Com a interdição, os 49 acolhidos foram retirados do local com apoio da assistência social, que auxiliou nos contatos com as famílias e encaminhamentos socioassistenciais. Três homens apontados como responsáveis pela comunidade foram presos em flagrante pelas Polícias Militar e Civil, suspeitos da prática dos crimes de sequestro e cárcere privado. Em audiência de custódia, a pedido da 2ª Promotoria de Justiça da Comarca de Laguna, as prisões em flagrante foram convertidas em prisões preventivas.

Condições precárias e cárcere privado

Durante a vistoria, diversos acolhidos afirmaram que foram levados e estavam no local contra vontade e que sete deles eram mantidos em cárcere privado. Eles mostraram à equipe um quarto onde ficavam presos praticamente 24 horas por dia. Conforme o relato, a porta do cômodo ficava trancada e do lado de fora um monitor vigiava a saída. Eles contaram, ainda, que faziam todas as refeições dentro do quarto, dividiam um banheiro e eram constantemente agredidos.

Ainda conforme relato dos acolhidos, medicamentos controlados eram utilizados para dopar os internos recém trazidos à força. Inclusive, no momento da vistoria, foi verificado pela equipe que havia dentro do quarto um interno totalmente dopado. O homem precisou de atendimento emergencial do Corpo de Bombeiros, que o transportou para atendimento hospitalar.

Conforme observado pela equipe do programa, no quarto havia beliches e apenas dois ventiladores. A única ventilação natural vinha de uma janela gradeada. Nas paredes do cômodo havia marcas de sangue, que, segundo os internos, eram decorrentes de agressões sofridas no local. Na parte externa do dormitório, foi encontrado um pedaço de madeira que, segundo os acolhidos, era usado como instrumento de tortura.

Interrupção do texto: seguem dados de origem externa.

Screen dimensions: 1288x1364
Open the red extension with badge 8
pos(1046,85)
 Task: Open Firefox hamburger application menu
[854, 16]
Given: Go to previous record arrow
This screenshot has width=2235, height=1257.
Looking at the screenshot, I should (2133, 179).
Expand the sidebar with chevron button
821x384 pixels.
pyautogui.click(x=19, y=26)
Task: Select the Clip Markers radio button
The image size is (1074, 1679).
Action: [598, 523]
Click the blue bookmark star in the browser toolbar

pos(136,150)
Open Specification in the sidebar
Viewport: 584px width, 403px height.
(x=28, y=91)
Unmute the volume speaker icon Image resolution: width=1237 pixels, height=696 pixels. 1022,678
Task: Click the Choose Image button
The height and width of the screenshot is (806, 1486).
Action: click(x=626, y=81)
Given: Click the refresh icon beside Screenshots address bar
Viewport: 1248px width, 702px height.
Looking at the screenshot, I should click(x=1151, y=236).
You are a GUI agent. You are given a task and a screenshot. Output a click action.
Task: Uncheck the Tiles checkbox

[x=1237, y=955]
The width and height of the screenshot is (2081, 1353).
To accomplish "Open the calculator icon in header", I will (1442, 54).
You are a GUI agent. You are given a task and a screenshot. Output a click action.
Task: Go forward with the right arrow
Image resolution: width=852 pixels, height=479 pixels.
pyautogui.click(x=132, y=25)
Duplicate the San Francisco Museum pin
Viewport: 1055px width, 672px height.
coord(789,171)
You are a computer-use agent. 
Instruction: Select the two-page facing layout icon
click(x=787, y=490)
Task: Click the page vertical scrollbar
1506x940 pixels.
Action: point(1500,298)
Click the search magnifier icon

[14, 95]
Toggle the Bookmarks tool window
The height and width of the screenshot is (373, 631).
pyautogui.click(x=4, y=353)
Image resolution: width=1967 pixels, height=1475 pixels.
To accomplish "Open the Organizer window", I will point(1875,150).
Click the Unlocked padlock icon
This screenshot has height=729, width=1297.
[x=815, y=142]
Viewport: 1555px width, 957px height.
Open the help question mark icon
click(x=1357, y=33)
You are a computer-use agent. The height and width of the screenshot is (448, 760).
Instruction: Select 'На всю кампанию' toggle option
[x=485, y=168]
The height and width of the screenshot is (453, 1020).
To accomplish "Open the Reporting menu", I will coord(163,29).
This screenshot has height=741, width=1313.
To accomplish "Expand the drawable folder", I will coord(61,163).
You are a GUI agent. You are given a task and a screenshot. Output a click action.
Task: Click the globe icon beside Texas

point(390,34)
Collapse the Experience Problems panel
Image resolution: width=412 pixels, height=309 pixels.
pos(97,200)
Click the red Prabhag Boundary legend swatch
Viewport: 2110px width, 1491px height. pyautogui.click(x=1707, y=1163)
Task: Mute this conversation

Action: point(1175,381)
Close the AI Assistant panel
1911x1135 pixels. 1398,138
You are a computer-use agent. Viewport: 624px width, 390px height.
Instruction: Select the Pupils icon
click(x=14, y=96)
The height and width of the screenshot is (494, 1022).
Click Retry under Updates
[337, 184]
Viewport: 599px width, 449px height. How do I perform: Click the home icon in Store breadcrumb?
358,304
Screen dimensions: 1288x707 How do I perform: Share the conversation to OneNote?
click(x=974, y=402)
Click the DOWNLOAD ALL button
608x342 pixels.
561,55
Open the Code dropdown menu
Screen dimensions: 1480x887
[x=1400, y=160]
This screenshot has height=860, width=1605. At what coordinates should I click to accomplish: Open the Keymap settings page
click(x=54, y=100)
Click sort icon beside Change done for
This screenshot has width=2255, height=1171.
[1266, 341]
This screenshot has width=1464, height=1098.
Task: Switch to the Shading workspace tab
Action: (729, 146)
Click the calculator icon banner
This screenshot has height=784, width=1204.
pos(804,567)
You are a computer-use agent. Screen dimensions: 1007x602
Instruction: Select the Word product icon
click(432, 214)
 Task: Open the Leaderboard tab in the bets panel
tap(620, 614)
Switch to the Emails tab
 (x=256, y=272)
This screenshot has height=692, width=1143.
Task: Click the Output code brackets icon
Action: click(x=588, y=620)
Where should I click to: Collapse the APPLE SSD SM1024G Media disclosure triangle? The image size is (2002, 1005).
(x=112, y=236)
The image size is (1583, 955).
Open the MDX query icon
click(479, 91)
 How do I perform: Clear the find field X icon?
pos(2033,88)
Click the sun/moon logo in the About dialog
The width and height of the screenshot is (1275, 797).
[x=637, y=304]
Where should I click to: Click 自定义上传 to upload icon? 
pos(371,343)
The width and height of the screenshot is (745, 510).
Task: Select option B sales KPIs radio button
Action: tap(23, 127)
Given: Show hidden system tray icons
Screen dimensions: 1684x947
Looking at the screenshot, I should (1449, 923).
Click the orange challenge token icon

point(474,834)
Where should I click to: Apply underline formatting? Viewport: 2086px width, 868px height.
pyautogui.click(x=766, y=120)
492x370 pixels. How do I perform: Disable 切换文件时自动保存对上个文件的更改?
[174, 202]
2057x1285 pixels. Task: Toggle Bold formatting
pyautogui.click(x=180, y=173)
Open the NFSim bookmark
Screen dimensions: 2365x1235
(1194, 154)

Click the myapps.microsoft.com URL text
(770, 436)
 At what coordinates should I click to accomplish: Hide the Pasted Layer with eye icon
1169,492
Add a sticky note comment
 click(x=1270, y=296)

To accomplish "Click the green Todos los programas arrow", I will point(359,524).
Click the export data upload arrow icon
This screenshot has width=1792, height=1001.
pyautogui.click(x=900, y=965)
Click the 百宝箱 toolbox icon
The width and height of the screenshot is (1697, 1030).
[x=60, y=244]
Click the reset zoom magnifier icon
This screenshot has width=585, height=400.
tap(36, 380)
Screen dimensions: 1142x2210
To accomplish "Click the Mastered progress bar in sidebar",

Além disso, a Comunidade Terapêutica não possuía responsável técnico, alvará sanitário, de funcionamento e projeto de prevenção de incêndio aprovado. Também estava superlotada e desrespeitava diversas outras normas sanitárias de funcionamento. As irregularidades ensejaram a interdição do local tanto pela Vigilância Sanitária quanto pelo Corpo de Bombeiros.

O boletim de ocorrência registrado pela Polícia Civil relata, ainda, que, no carro de um dos responsáveis pela comunidade terapêutica, foram encontrados um porrete de metal, um par de algemas e um facão. Além disso, foi encontrada uma bolsa contendo diversas cartelas de medicamentos controlados.

“Em mais esta vistoria, foram constatadas graves violações não só às normas que regulamentam o funcionamento das Comunidades Terapêuticas, mas aos direitos individuais dos internos, com a realização de `resgates¿ forçados, manutenção dos internos no local trancados contra suas vontades e relatos e evidências de agressões físicas”, detalha a Promotora de Justiça Bruna Gonçalves Gomes sobre a situação da comunidade terapêutica.

A Promotora de Justiça lembra que o acolhimento em comunidades terapêuticas precisa ser voluntário e não forçado, como ocorria no local. “As Comunidades Terapêuticas são destinadas a acolher, sempre de forma voluntária, usuários e dependentes de álcool ou drogas, pelo prazo máximo de nove meses “, completa.

Saúde Mental em Rede

A ação faz parte do programa Saúde Mental em Rede, desenvolvido pelo Centro de Apoio Operacional da Saúde Pública do MPSC. O objetivo das fiscalizações é verificar possíveis irregularidades e buscar garantir a eficiência dos atendimentos oferecidos por comunidades terapêuticas. O programa, que entre outras atividades presta apoio às Promotorias de Justiça, resulta de um termo de cooperação técnica entre o Ministério Público, a Vigilância Sanitária Estadual, a Secretaria de Estado da Saúde, o Corpo de Bombeiros Militar, o Conselho Regional de Psicologia e o Conselho Estadual de Entorpecentes.